To meet new customer demand and support our portfolio transformation we have taken new capacity into operations in Malaysia, Panama and Vietnam and completed the divestment program of some of our European assets. This year, we announced the construction of a new chemical gases terminal in the US and capacity expansion for an industrial terminal in China, both fully rented out under long-term contracts with reputable customers. We are further upgrading our chemical terminals in the port of Rotterdam and Antwerp to continuously improve our service capabilities.
Good progress has also been made with the development of our LNG and industrial terminal portfolio.
Our digital transformation is progressing well. The roll-out of our new cloud-based system for our terminals has continued in an efficient virtual manner.
We remain focused on short-term delivery and protecting long-term value by executing our strategy. Vopak plays an important role within society by storing vital products with care. We are proud to fulfill this role and are keen to grasp opportunities to deliver on our strategy in the current dynamic market circumstances.”
Link to video of CEO and CFO commenting on Vopak's HY1 2020 results
The analysts’ presentation will be given via an on-demand audio webcast on Vopak’s corporate website www.vopak.com, starting at 9:00 am CEST on 29 July 2020.
This press release contains inside information as meant in clause 7 of the Market Abuse Regulation.

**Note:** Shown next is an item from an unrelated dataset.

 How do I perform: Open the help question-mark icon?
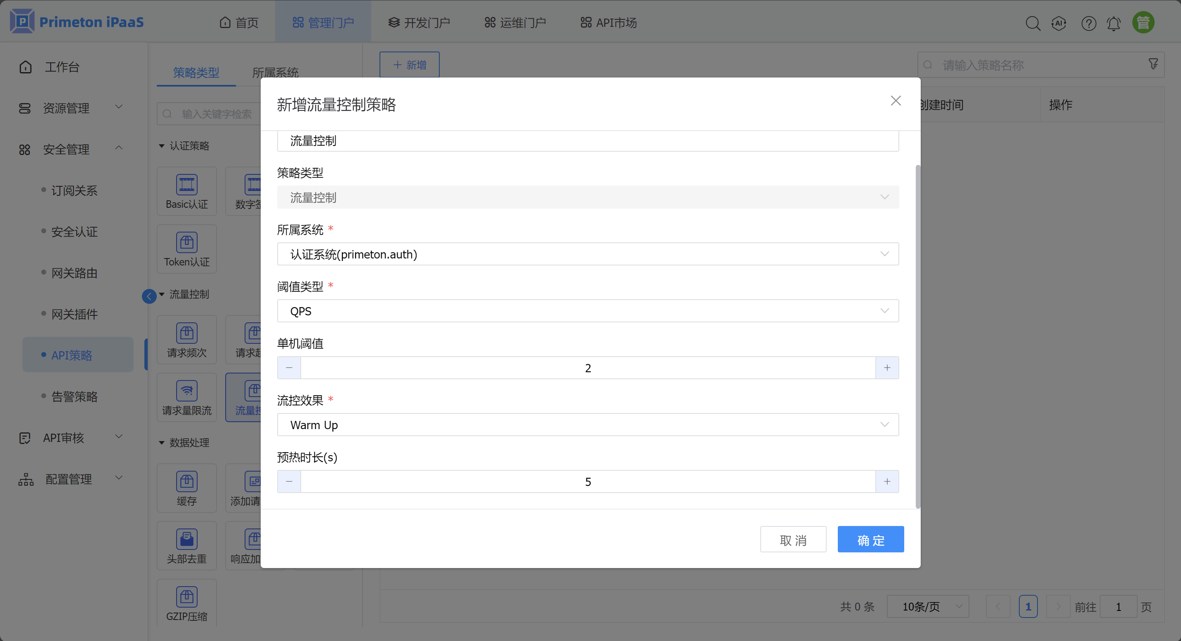pyautogui.click(x=1088, y=23)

For more information please contact:
Vopak Press: Liesbeth Lans - Manager External Communication,
Telephone: +31 (0)10 400 2777 | e-mail: global.communication@vopak.com
Vopak Analysts and Investors: Laurens de Graaf - Head of Investor Relations,
Telephone: +31 (0)10 400 2776 | e-mail: investor.relations@vopak.com
About Royal Vopak
Royal Vopak is the world’s leading independent tank storage company. We store vital products with care. With over 400 years of history and a focus on sustainability, we ensure safe, clean and efficient storage and handling of bulk liquid products and gases for our customers. By doing so, we enable the delivery of products that are vital to our economy and daily lives, ranging from chemicals, oils, gases and LNG to biofuels and vegoils. We are determined to develop key infrastructure solutions for the world’s changing energy systems, while simultaneously investing in digitalization and innovation. Vopak is listed on Euronext Amsterdam and is headquartered in Rotterdam, the Netherlands. Including our joint ventures and associates, we employ an international workforce of over 5,500 people. As of 29 July 2020, Vopak operates a global network of 66 terminals in 23 countries located at strategic locations along major trade routes, with a combined storage capacity of 34.4 million cbm.